The mRNA dynamic of crucial genes related to cellulase production in T. reesei ΔLAC1
We analyzed the relative expression level of genes related to cellulase production, including (hemi)cellulase genes (cel3a, cel7a, cel7b, and bxl1), cellulase transcriptional factors (activators xyr1, ace3, and clr2, repressor xpp1, and clr3), sugar transporter genes (crt1 and stp1), and lactose metabolism-related gene xyl1 in T. reesei Ku70 and ΔLAC1 during the whole fermentation process for cellulase generation (Fig. 5). The mRNA levels of all these genes were reduced significantly at 24 h in strain ΔLAC1, except genes clr3, xpp1, and stp1. The mRNA levels of (hemi)cellulase genes (cel3a, cel7a, cel7b, and bxl1) and the well-known cellulase transcriptional activator XYR1 in ΔLAC1 were all severely reduced at 24 h compared to Ku70, which, however, was recovered to comparable levels to that in Ku70 during the rest fermentation process (Fig. 5A).
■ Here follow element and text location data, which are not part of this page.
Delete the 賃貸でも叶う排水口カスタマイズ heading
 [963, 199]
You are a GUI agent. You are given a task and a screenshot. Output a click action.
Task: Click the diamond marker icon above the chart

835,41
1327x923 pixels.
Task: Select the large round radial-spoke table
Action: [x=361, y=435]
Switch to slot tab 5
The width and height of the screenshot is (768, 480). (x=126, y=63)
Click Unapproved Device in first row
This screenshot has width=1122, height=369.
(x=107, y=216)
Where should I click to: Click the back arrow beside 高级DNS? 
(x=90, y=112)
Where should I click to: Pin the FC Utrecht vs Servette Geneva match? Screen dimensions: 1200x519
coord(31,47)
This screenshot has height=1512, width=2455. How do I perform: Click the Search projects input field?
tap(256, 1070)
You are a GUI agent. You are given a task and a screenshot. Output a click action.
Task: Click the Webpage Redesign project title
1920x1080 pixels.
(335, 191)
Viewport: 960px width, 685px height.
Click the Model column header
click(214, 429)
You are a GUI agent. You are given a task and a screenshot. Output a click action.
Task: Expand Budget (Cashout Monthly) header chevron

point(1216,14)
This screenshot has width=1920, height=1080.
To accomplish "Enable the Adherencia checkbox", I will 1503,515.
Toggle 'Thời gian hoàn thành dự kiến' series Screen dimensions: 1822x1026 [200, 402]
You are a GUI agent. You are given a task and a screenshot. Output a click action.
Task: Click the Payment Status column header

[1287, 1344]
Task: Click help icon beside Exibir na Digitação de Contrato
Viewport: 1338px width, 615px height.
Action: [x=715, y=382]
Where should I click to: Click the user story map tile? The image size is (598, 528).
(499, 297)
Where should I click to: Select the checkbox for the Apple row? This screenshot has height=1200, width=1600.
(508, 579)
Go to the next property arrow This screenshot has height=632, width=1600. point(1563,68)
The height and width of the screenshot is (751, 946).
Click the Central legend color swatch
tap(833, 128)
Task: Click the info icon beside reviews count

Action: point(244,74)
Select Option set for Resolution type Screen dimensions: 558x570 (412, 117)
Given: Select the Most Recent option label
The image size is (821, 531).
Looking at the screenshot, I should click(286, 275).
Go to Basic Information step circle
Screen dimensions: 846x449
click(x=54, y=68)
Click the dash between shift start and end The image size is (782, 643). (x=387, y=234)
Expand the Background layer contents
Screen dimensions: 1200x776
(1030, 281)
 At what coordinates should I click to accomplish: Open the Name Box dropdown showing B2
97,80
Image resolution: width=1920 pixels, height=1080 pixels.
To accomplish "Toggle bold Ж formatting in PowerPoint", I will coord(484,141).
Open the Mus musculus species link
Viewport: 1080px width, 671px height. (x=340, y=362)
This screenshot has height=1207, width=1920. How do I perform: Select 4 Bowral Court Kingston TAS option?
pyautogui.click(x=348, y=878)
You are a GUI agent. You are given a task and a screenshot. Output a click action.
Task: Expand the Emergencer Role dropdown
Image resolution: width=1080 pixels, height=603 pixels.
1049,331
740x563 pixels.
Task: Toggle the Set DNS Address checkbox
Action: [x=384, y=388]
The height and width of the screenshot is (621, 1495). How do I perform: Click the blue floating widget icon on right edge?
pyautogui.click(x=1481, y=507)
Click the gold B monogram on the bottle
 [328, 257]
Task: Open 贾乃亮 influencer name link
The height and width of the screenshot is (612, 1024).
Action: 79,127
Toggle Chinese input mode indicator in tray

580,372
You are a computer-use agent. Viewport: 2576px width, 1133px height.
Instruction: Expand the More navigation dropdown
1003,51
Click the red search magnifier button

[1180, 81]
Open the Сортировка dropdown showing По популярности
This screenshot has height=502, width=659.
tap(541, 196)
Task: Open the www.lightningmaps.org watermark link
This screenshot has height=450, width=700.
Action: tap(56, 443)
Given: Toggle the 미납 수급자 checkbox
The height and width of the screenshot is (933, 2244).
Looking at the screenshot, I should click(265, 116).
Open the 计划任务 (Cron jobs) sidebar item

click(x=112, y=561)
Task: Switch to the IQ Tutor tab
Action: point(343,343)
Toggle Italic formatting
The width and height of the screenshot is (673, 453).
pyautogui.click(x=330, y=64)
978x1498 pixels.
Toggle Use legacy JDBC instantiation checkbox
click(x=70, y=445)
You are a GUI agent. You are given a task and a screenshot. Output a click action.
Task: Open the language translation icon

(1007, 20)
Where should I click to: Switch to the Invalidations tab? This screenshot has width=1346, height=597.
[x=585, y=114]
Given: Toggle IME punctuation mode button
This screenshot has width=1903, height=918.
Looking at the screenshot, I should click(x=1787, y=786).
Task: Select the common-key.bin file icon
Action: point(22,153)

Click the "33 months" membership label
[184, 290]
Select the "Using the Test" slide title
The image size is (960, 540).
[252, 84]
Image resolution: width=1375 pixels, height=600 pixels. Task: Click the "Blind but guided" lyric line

At 168 h, there was no significant difference in the transcriptional level of genes cel3a, cel7a, bxl1, and xyr1 between strain Ku70 and strain ΔLAC1, while the expression level of gene cel7b of strain ΔLAC1 was much higher than that of strain Ku70. When looking into the data closely, the totally different expression patterns of (hemi)cellulase genes were found in strains Ku70 and ΔLAC1. The relative expression levels of these four genes in strain Ku70 were highest in 24 h and then decreased. However, the expression levels of these four genes of strain ΔLAC1 peaked at 120 h. As compared to strain Ku70, the expression levels of two cellulase transcription activators ACE3 and CLR2 (Fig. 5B), sugar transporter CRT1 (Fig. 5C), and lactose metabolism-related gene xyl1(Fig. 5D) in strain ΔLAC1 were reduced at 24 h, were comparable to Ku70 during the middle fermentation stage, and were decreased again at 168 h. The mRNA abundance of gene clr3 in strain ΔLAC1 was increased at 24 h, but reduced after 24 h. The expression level of sugar transporter STP1 was increased in strain ΔLAC1 during the whole fermentation process, while gene xpp1 stayed constant in strain ΔLAC1 at 24 h and 120 h, but was much higher than Ku70 at 72 h and lower at 168 h, exhibiting a fluctuated change.